Exercises
1. Rewrite the passage of the tutorial on creating categories that begins at the words "We want to create" and stops after "they are ordered.", putting "bin edges" in place of "boundaries".
2. List the new category names that the final code of the tutorial on creating categories assigns to the grade series.

Extract provided
..............................

Creating Categories from Numeric Data

Let's have a look at our dataframe.

In [313]:
df
Out[313]:
dice color grade
r0 5 g low
r1 6 r high
r2 1 b med
r3 4 g low
r4 4 b med
r5 4 b med
r6 2 r high
r7 4 g low
r8 6 g low
r9 3 g low
r10 5 g low
r11 1 r high

Let's drop the series df.grade and instead create a new grade series based on the numeric data in dice.

In [314]:
df=df.drop(columns='grade')
In [315]:
df
Out[315]:
dice color
r0 5 g
r1 6 r
r2 1 b
r3 4 g
r4 4 b
r5 4 b
r6 2 r
r7 4 g
r8 6 g
r9 3 g
r10 5 g
r11 1 r

We want to create 3 grades from the numeric data in dice. Because we have n grades, we need n+1 boundaries. The list is excusive of the lower bound and inclusive of the upper bound i.e. 0 to 2 (excluding 0 and including 2], 2 to 4 (excluding 2 and including 4], 4 to 6 (excluding 4 and including 6]. Note the categories are seperated by < indicating they are ordered.

In [316]:
bins=[0,2,4,6]
pd.cut(df.dice,bins)
Out[316]:
r0     (4, 6]
r1     (4, 6]
r2     (0, 2]
r3     (2, 4]
r4     (2, 4]
r5     (2, 4]
r6     (0, 2]
r7     (2, 4]
r8     (4, 6]
r9     (2, 4]
r10    (4, 6]
r11    (0, 2]
Name: dice, dtype: category
Categories (3, interval[int64]): [(0, 2] < (2, 4] < (4, 6]]

We can assign the output to a enw series using square brackets.

In [317]:
df['grade']=pd.cut(df.dice,bins)
In [318]:
df
Out[318]:
dice color grade
r0 5 g (4, 6]
r1 6 r (4, 6]
r2 1 b (0, 2]
r3 4 g (2, 4]
r4 4 b (2, 4]
r5 4 b (2, 4]
r6 2 r (0, 2]
r7 4 g (2, 4]
r8 6 g (4, 6]
r9 3 g (2, 4]
r10 5 g (4, 6]
r11 1 r (0, 2]
In [319]:
oldcats=df.grade.cat.categories
newcats=['low','med','high']
renamecats=dict(zip(oldcats,newcats))
df.grade=df.grade.cat.rename_categories(renamecats)

..............................

Target position records:
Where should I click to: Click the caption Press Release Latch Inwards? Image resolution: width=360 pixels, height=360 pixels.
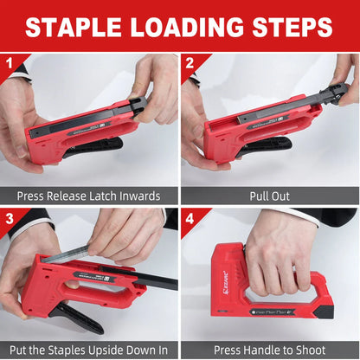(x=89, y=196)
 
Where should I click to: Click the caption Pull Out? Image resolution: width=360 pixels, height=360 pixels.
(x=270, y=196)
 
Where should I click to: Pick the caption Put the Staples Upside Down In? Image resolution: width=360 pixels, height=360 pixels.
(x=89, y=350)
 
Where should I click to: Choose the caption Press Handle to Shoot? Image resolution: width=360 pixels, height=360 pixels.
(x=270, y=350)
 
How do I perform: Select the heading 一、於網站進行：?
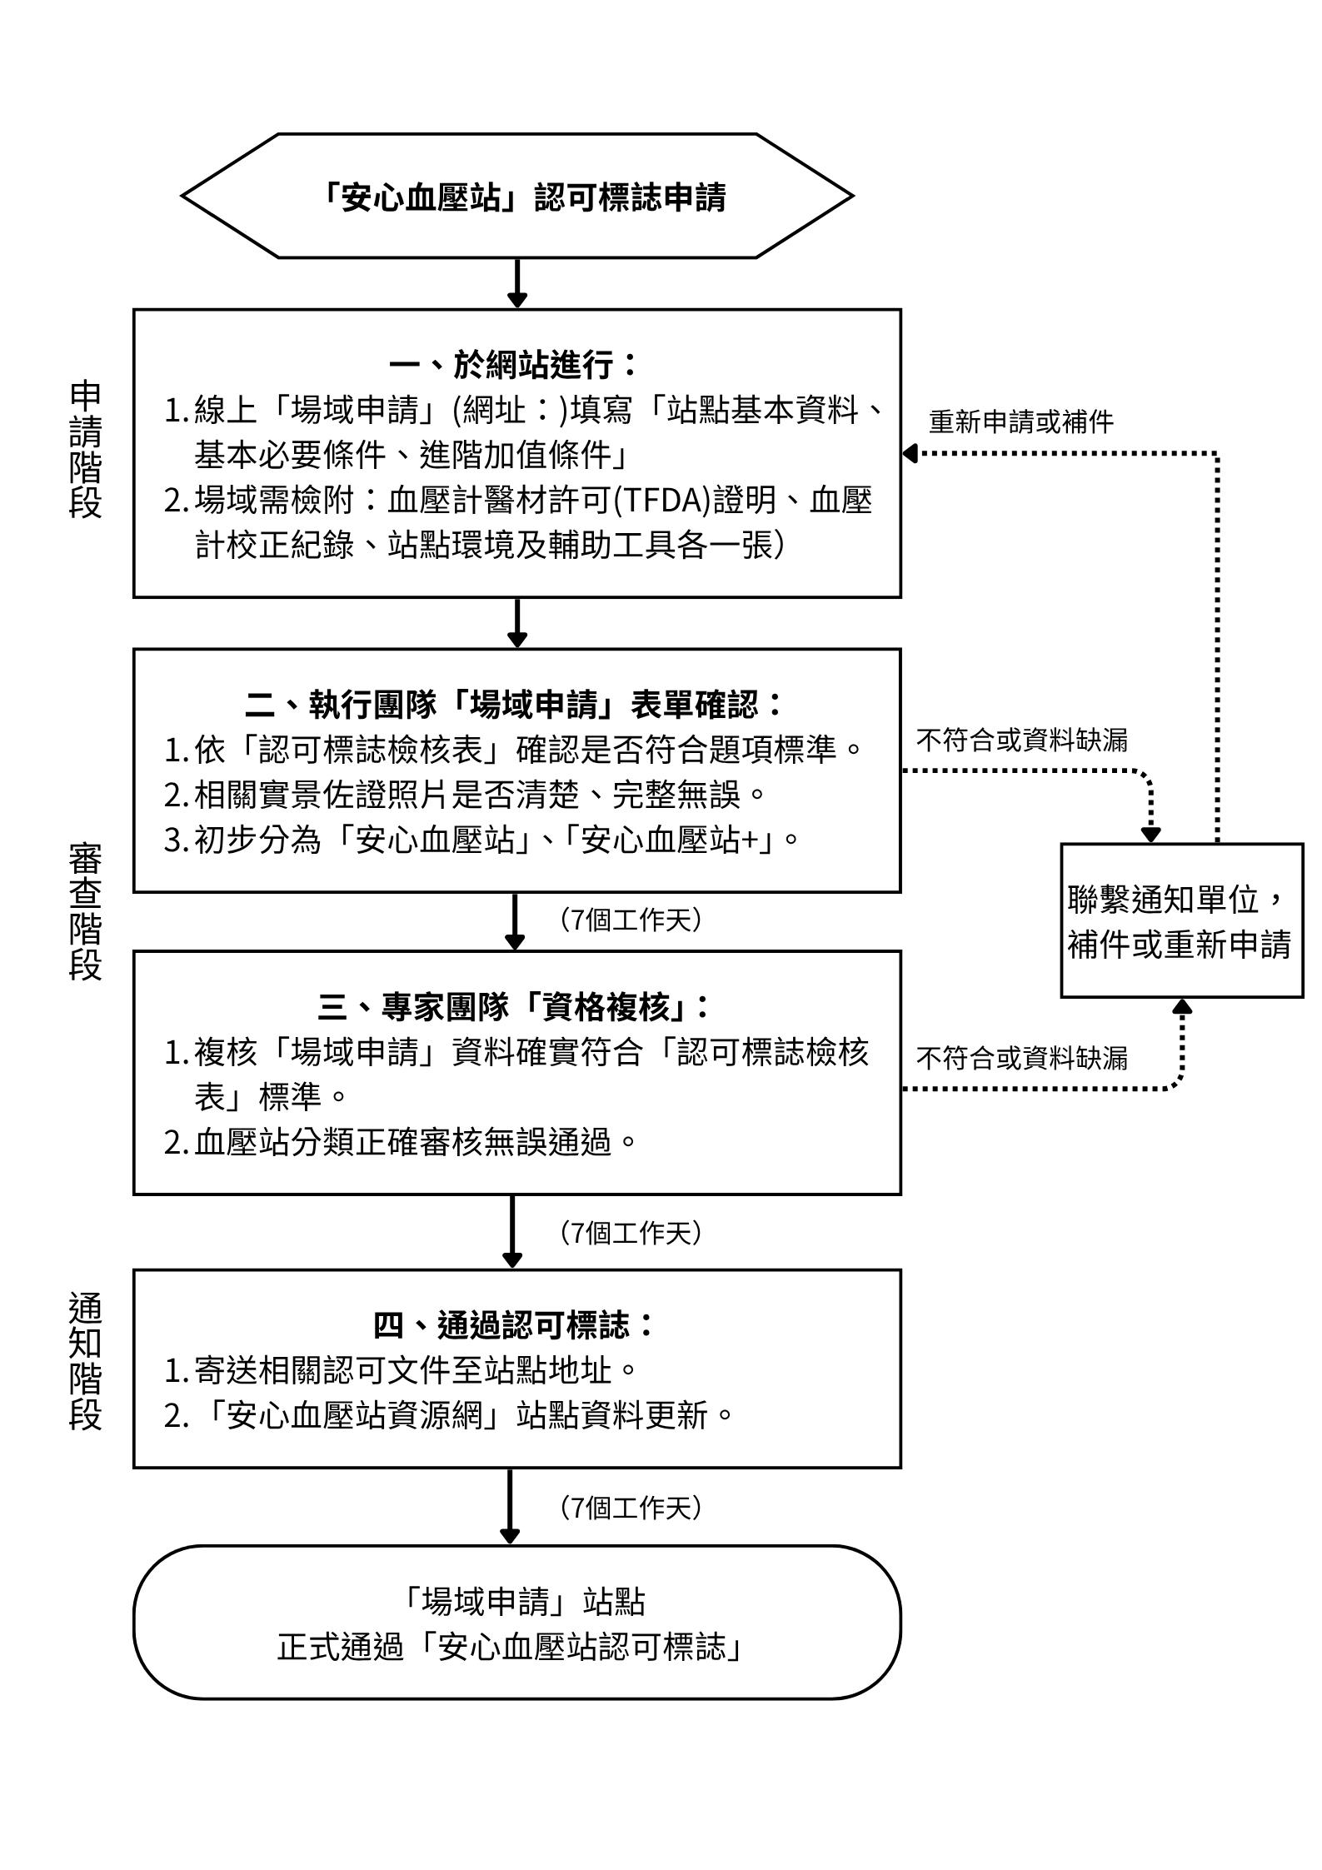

..............................

Solution list
1.
We want to create 3 grades from the numeric data in dice. Because we have n grades, we need n+1 bin edges. The list is excusive of the lower bound and inclusive of the upper bound i.e. 0 to 2 (excluding 0 and including 2], 2 to 4 (excluding 2 and including 4], 4 to 6 (excluding 4 and including 6]. Note the categories are seperated by < indicating they are ordered.

2. low, med, high